Com a tendência de envelhecimento da população brasileira e as mudanças nas dinâmicas familiares, residenciais têm assumido um papel cada vez mais amplo quando o assunto é cuidar de idosos e idosas. Nesta série sobre acolhimento à pessoa idosa em Rio Preto, a Bem-Estar traz o trabalho do Residencial Boa Vida como uma das instituições privadas que atuam na cidade com assistência diária, convivência, autonomia e fortalecimento de vínculos na maturidade.
Se antes os residenciais de longa permanência eram associados apenas à assistência básica, hoje, segundo a enfermeira e uma das responsáveis pelo Residencial Boa Vida, Ludmila Lara de Moraes Garcia, o objetivo é unir assistência técnica e atenção individualizada. “Significa oferecer muito mais do que assistência diária. É proporcionar cuidado humanizado, respeito à individualidade, segurança, conforto e qualidade de vida”, destaca.
Diferentemente das instituições filantrópicas, as quais recebem pessoas idosas em situação de vulnerabilidade social, na iniciativa privada o acolhimento é pago e aberto para qualquer família que busque acolhimento. Trabalho que, na leitura de Ludmila Lara, deve unir excelência técnica e atenção afetiva. “Para garantir que cada residente seja tratado com dignidade, autonomia, carinho e como parte de uma grande família”, afirma.
Adaptação
Entre tantos receios da família, a retirada da pessoa idosa do núcleo familiar e a necessidade de adaptação dentro da instituição de acolhimento é um dos pontos que, segundo Ludmila Lara, deve ser conduzido com cautela e de forma gradual. “Antes da entrada, a equipe realiza uma avaliação física, emocional e social, além de conversas com familiares para entender hábitos e preferências do idoso”, explica. Nos primeiros dias, segundo a responsável, o idoso é acompanhado de perto. “Incentivando a participação nas atividades e criando vínculos afetivos para que o novo residente se sinta seguro, acolhido e confortável”, conta.

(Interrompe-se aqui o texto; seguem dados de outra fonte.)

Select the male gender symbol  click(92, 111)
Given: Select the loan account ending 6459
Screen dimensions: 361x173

Já adaptado na instituição dentro da proposta de cuidado integral, o atendimento à pessoa idosa no dia a dia envolve atividades recreativas, convivência social e estímulos cognitivos. A intenção, segundo Ludmila Lara, é reduzir impactos emocionais frequentemente associados ao envelhecimento. “O acolhimento afetivo ajuda a combater sentimentos como solidão, tristeza e isolamento, contribuindo diretamente para o bem-estar emocional e para uma melhor qualidade de vida”, explica.
Laços familiares
A relação com as famílias é uma parte central do processo. Segundo Ludmila Lara, a família tem um papel fundamental no processo de acolhimento à pessoa idosa. “Mantemos uma relação próxima, transparente e participativa, incentivando visitas, comunicação constante e envolvimento nas decisões relacionadas ao cuidado do idoso”, detalha. Segundo a responsável, o residencial, independentemente da instituição, não substitui o amor familiar. “Complementa os cuidados necessários, oferecendo suporte especializado e segurança”, ressalta.

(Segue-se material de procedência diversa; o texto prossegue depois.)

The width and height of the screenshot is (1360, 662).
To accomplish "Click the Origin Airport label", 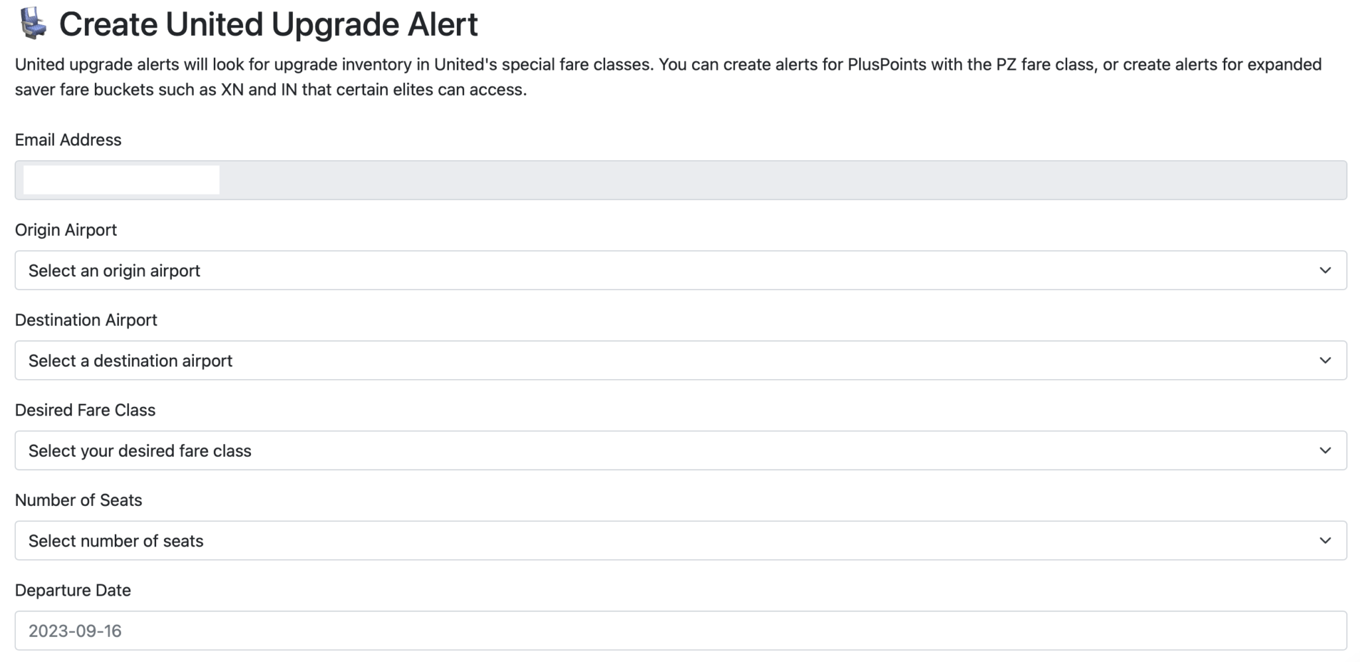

Suporte que é oferecido dentro das diretrizes da Saúde e realizado por equipe multidisciplinar composta por enfermeiros, cuidadores, técnicos de enfermagem, nutricionista, fisioterapeuta, psicólogo e equipe de apoio. “A qualificação faz diferença porque permite identificar necessidades específicas, prevenir complicações e oferecer um cuidado seguro, ético e individualizado”, ressalta Ludmila Lara.
O respeito à história de vida também é um dos pilares do acolhimento à pessoa idosa. “Cada residente possui uma trajetória única, e isso é valorizado no dia a dia quando procuramos conhecer hábitos, gostos, crenças e preferências, respeitando a autonomia sempre que possível”, reforça a responsável. A proposta, segundo ela, é preservar ao máximo a autonomia. “Permitindo que o idoso mantenha sua identidade, suas escolhas e participe ativamente da própria rotina”, complementa.
Construção de sentimento de pertencimento também é um ponto chave do acolhimento, segundo Ludmila Lara. “Pequenos detalhes fazem diferença: ser chamado pelo nome, participar das decisões, manter objetos pessoais próximos, criar vínculos com profissionais e outros residentes, além de participar de atividades que tragam alegria e significado para sua rotina”, detalha.
Para a enfermeira, um dos maiores desafios do trabalho de acolhimento hoje é enfrentar ainda o estigma relacionado aos residenciais. “Existe a ideia de que o residencial representa abandono familiar”, afirma Ludmila Lara. No entanto, no cuidado humanizado há dedicação. “O cuidado humanizado exige sensibilidade, empatia, capacitação contínua da equipe e dedicação diária”, reforça.